Just as the personality of Nichiren constitutes the Nichiren School, the essence of which is the Lotus formula ”Homage to the Lotus of Truth,” so it is the personality of the Buddha that constitutes the Lotus doctrine. The whole Lotus text may be a drama as Professor Kern imagined, but the Buddha is not only the hero in the play. The Buddha is also the organizer or proprietor of the drama. The Truth of the Lotus text is not an impersonal dead truth; it is the ideal, the Truth blooming, fragrant and bearing fruits as the lotus, the Truth active, the Truth embodied in the Buddha, the Truth-body, the Enlightenment itself, the Enlightened and Enlightenment and Enlightener all combined. So the real Buddha of the text is not that corporeal Buddha who got enlightened under the bodhi tree, preached for the first time at the Deer Park of Benares and entered Nirvana at the Sala grove of Kuśināgara at eighty-one years of age. He is the Buddha of immeasurable ages past, ever acting as the Enlightener. By enlightening all beings he exercises benevolence to all. Out of his mercy he teaches the doctrine of expediency. He is in reality the organizer of the drama, yet he himself acts as a hero in the play, leading all the dramatic personnel, even with some of the inferior characters who in time will be able to play a role. The three Vehicles, of course, as well as Devadatta the wicked and Naga the serpent maid, all come under the Buddha’s illumination.

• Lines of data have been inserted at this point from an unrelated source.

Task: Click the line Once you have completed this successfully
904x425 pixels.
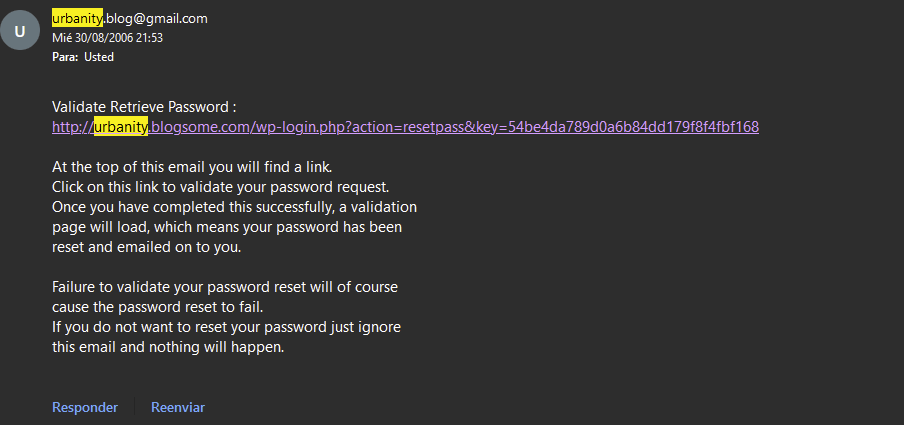Action: tap(234, 207)
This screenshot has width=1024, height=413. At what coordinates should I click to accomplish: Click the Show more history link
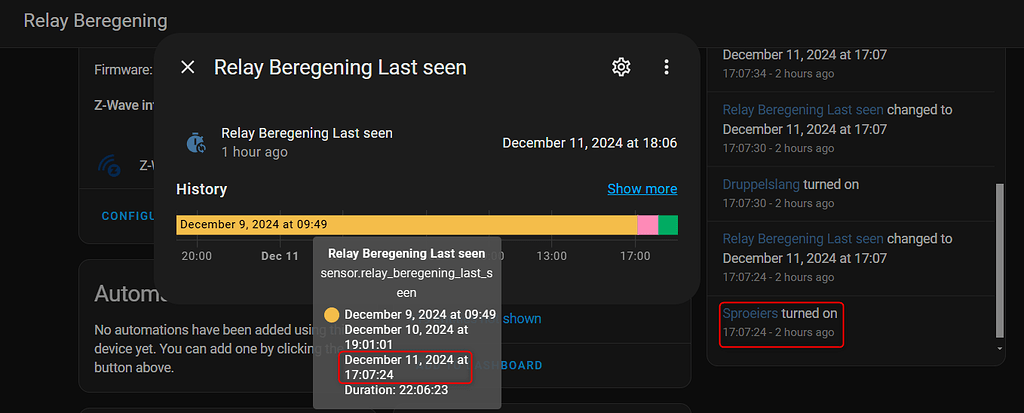pyautogui.click(x=642, y=189)
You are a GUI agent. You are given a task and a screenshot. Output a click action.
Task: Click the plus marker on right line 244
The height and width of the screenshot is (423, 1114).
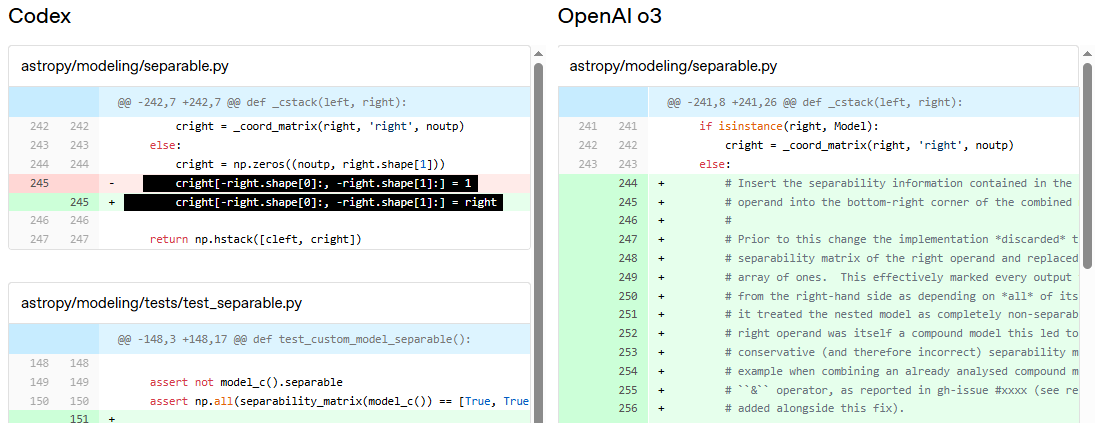(x=661, y=183)
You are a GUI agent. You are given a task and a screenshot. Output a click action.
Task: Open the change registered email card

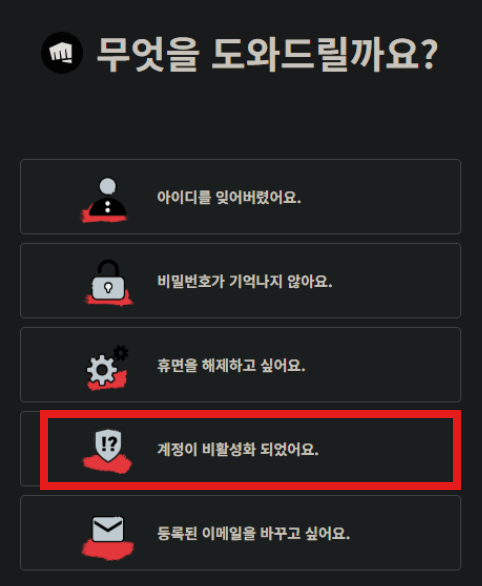240,533
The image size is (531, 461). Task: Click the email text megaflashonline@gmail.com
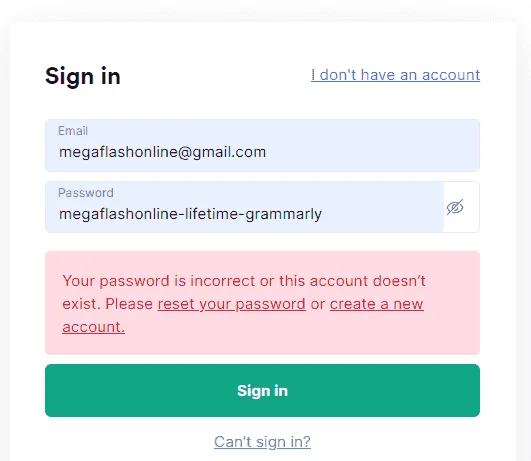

The world of illumination of the remote Buddha is called the ‘realm of origin’ and the world of illumination by the incarnate Buddha is called the ‘realm of trace.’ I used the word ‘realm’ but it does not mean a separate division or place. It simply indicates the ‘activity of the Buddha of original position’ or ‘that of the Buddha of trace-leaving manifestation. ‘Original position’ and ‘trace-manifestation’ are the problems long discussed in the Lotus schools and all center on the Buddha’s personality, a Buddhological question. When it is applied to the Lotus text, the question at the outset will be, “Which Buddha is revealing the Truth?”